• Challenge
Format every line of the material below as a numbered list, leaving out the blank lines.

• • • • •

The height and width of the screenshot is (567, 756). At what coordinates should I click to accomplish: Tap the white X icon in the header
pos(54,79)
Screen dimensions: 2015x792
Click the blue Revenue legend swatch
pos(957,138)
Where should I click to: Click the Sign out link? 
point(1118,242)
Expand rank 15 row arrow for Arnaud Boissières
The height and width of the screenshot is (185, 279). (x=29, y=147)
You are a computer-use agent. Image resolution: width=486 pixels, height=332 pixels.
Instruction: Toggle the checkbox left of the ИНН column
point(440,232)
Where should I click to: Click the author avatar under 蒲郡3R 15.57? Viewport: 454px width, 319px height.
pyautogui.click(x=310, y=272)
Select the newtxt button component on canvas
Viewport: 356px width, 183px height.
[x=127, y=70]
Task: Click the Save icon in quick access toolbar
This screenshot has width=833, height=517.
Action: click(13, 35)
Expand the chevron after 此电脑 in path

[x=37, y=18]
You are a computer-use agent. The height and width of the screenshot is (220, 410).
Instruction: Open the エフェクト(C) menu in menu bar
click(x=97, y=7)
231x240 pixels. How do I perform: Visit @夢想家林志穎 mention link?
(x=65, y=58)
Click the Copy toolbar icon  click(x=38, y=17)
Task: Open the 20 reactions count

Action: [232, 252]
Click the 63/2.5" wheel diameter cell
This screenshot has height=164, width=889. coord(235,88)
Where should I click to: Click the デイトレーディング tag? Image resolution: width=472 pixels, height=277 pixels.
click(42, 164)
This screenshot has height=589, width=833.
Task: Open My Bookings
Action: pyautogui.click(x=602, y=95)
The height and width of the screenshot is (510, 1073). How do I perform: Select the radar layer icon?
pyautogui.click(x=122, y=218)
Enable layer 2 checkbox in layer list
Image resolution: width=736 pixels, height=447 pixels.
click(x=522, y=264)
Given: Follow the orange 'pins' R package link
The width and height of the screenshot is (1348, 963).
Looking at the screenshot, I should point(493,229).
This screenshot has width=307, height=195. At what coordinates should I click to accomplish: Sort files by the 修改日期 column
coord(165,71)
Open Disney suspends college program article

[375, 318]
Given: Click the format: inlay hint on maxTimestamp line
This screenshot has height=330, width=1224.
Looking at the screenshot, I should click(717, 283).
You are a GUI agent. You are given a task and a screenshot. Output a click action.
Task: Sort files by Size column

• • • • •

• Exercise answer
1. The height and width of the screenshot is (567, 756). At what coordinates should I click to accomplish: Tap the white X icon in the header
2. pos(54,79)
3. Screen dimensions: 2015x792
4. Click the blue Revenue legend swatch
5. pos(957,138)
6. Where should I click to: Click the Sign out link? 
7. point(1118,242)
8. Expand rank 15 row arrow for Arnaud Boissières
9. The height and width of the screenshot is (185, 279). (x=29, y=147)
10. You are a computer-use agent. Image resolution: width=486 pixels, height=332 pixels.
11. Instruction: Toggle the checkbox left of the ИНН column
12. point(440,232)
13. Where should I click to: Click the author avatar under 蒲郡3R 15.57? Viewport: 454px width, 319px height.
14. pyautogui.click(x=310, y=272)
15. Select the newtxt button component on canvas
16. Viewport: 356px width, 183px height.
17. [x=127, y=70]
18. Task: Click the Save icon in quick access toolbar
19. This screenshot has width=833, height=517.
20. Action: click(13, 35)
21. Expand the chevron after 此电脑 in path
22. [x=37, y=18]
23. You are a computer-use agent. The height and width of the screenshot is (220, 410).
24. Instruction: Open the エフェクト(C) menu in menu bar
25. click(x=97, y=7)
26. 231x240 pixels. How do I perform: Visit @夢想家林志穎 mention link?
27. (x=65, y=58)
28. Click the Copy toolbar icon  click(x=38, y=17)
29. Task: Open the 20 reactions count
30. Action: [232, 252]
31. Click the 63/2.5" wheel diameter cell
32. This screenshot has height=164, width=889. coord(235,88)
33. Where should I click to: Click the デイトレーディング tag? Image resolution: width=472 pixels, height=277 pixels.
34. click(42, 164)
35. This screenshot has height=589, width=833.
36. Task: Open My Bookings
37. Action: pyautogui.click(x=602, y=95)
38. The height and width of the screenshot is (510, 1073). How do I perform: Select the radar layer icon?
39. pyautogui.click(x=122, y=218)
40. Enable layer 2 checkbox in layer list
41. Image resolution: width=736 pixels, height=447 pixels.
42. click(x=522, y=264)
43. Given: Follow the orange 'pins' R package link
44. The width and height of the screenshot is (1348, 963).
45. Looking at the screenshot, I should point(493,229).
46. This screenshot has width=307, height=195. At what coordinates should I click to accomplish: Sort files by the 修改日期 column
47. coord(165,71)
48. Open Disney suspends college program article
49. [375, 318]
50. Given: Click the format: inlay hint on maxTimestamp line
51. This screenshot has height=330, width=1224.
52. Looking at the screenshot, I should click(717, 283).
53. You are a GUI agent. You are given a task and a screenshot. Output a click action.
54. Task: Sort files by Size column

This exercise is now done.